Sob este prisma, de nada adiantará afirmar a eficácia e a aplicabilidade do direito à moradia do trabalhador migrante temporário, se a norma de direito fundamental atribuída não comportar a correta denotação dos elementos nucleares do seu suporte fático.

Dito de outro modo, a efetividade das conclusões apresentadas reclama uma compreensão jurídica do contrato de trabalho que seja adequada ao momento histórico, para o que se afigura imprescindível repelir-se qualquer visão restritiva do reconhecimento do vínculo de emprego.

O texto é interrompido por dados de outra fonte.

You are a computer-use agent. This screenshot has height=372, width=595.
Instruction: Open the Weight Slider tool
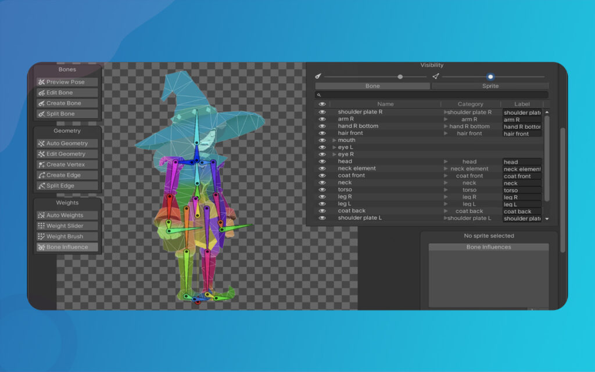click(x=67, y=226)
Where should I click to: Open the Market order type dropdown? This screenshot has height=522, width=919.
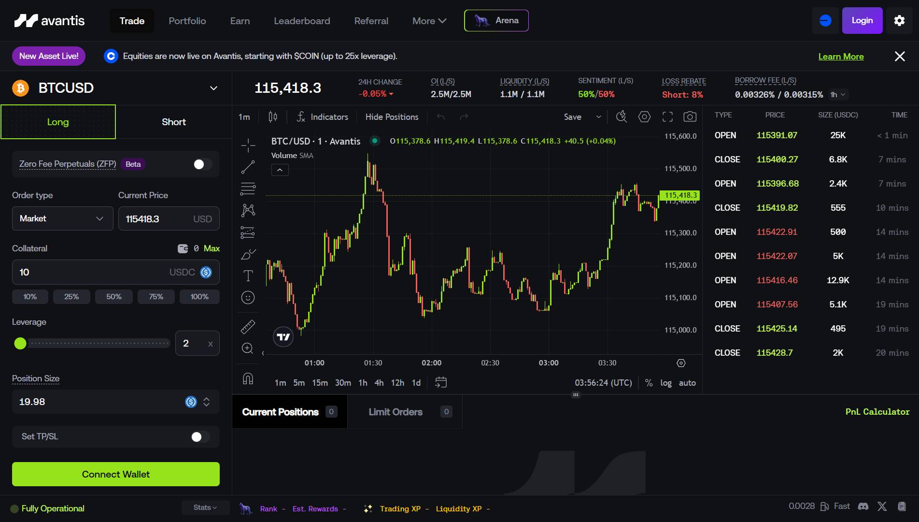click(x=62, y=218)
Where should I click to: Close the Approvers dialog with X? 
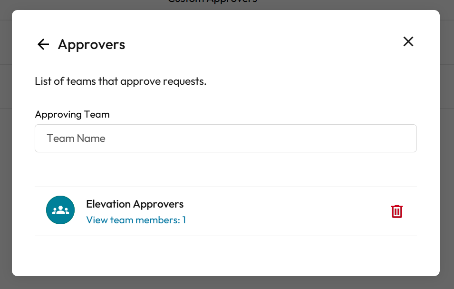pos(408,41)
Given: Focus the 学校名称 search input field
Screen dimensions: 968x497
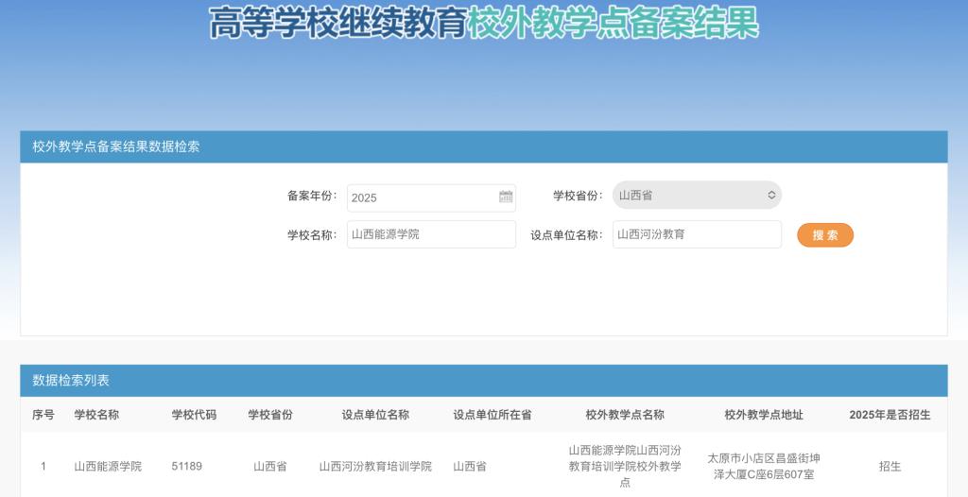Looking at the screenshot, I should pyautogui.click(x=431, y=234).
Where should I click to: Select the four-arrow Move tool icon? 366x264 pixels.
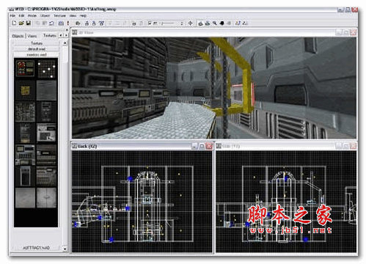[x=190, y=23]
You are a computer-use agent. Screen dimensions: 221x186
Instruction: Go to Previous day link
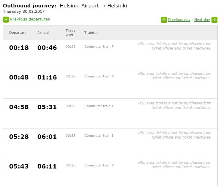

Exemplo mais eloquente das consequências de uma visão restritiva do vínculo de emprego é a manutenção do liame entre o empregado e o prestador de serviços claramente inidôneo, dos pontos de vista econômico, administrativo, fiscal, etc., ignorando-se a sua verdadeira subordinação aos grandes tomadores desses serviços, respaldada nas dimensões

fática (condição econômica mais favorecida) e jurídica (art. 9.º da CLT e Súmula n.º 331 do Tribunal Superior do Trabalho).370 Conquanto primordial para a efetividade da solução proposta neste estudo, o enfrentamento desse tema desbordaria dos limites a que se propôs. A situação verificada, em síntese, diz respeito a uma dentre as várias hipóteses em que a relação de emprego tem seus desdobramentos delimitados pelos direitos fundamentais, posições extracontratuais que são. Todo empregado e todo empregador são titulares de direitos fundamentais, independentemente do contrato de trabalho, direitos esses que não são excepcionados em virtude do liame empregatício. Em verdade, nestas circunstâncias, os direitos fundamentais demarcam os verdadeiros limites às relações entre particulares. Tal é o raciocínio que inspira a chamada dos direitos da personalidade a fundamentar mitigações do poder diretivo do empregador (fiscalização, monitoramento, revistas, etc.).371

Por certo que, nos casos em que o empregador ajusta com o trabalhador o fornecimento da moradia e, por isso, submete-se expressamente aos comandos das mencionadas Normas Regulamentadoras e Instruções Normativas do Ministério do Trabalho e Emprego, esta obrigação, nada obstante a sua origem extracontratual, passa a ostentar caráter contratual. Do contrário, está-se diante, ao menos, de uma obrigação extracontratual, que tem no contrato de trabalho “elemento completante” do cerne de seu suporte fático.